You can substitute “e-books” for “hunk of blubber,” I guess…
August 3rd, 2010 at 9:46 pm
I’m reminded of the most recent This American Life where a farmer in Georgia had a portion of his property purchased via eminent domain and converted into an artificial lake by the Army Corp of Engineers. By government mandate, no development was allowed for a few hundred feet from the shore, so basically, it was an incredibly beautiful area.
Additionally, his land above the water level became very valuable to housing developers. When asked, he said the land was worthless because it could no longer be farmed, and he was only a farmer. When asked why he didn’t just sell the land for an enormous profit and buy a new farmstead with a fraction of the profit, he said that since it was his family’s land, he couldn’t bear to part with it.
While I think there’s a stoic beauty to his refusal, I figure he has no justification to be bitter. The world changed around him, and he refused to change his strategy. He lost his way of life; that was inevitable. He couldn’t bring himself to forge a new way of life.
The fact that Norman Spinrad even has a blog means that the whole authorial ecosystem has changed.
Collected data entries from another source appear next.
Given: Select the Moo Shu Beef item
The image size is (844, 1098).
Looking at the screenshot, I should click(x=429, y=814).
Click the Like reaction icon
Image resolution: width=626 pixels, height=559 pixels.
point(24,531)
While print on demand services are not a drop-in replacement for a publisher, the barriers to entry and the cost of remaining in the writing game are much lower now than ever before. Plus, there are many more formats like e-books and audiobooks that are supplanting the traditional printed book. You never have to pulp an unsold e-book. That’s a dang fine thing for the whole industry.
August 4th, 2010 at 8:01 pm
Ack, it ain’t about being old, Rudy. It’s about not being easy to monetize. But good (?) news! Barnes and Noble just went up for sale. What happens now? Expect a lot of complaining, but not from me. Things are just about to get interesting…
August 7th, 2010 at 9:40 am
Addendum: I thought about it, and I’ve decided the Georgia farmer parable applies both to authors and publishers/distributors 🙂
September 4th, 2010 at 8:14 am
I just discovered you via E-book, so please be encouraged that there is life on the floe!
I think the parable of the farmer applies more to the booksellers, think of yourself as the Army Corps of Engineers in the story, building something beautiful other that people want.
September 20th, 2010 at 3:22 pm
The link to Norman Spinrad’s “Death Spiral” essay is broken. the correct link is here. The beginning of part three: “The Death Spiral of the Publishing Death Spiral” is quite interesting, looking into the future of publishing and ebooks. He proposes that while authors still need advances, editors, gatekeepers of quality and reviews, they don’t need publishers anymore. Banding together to finance what they need, they could do a lot better.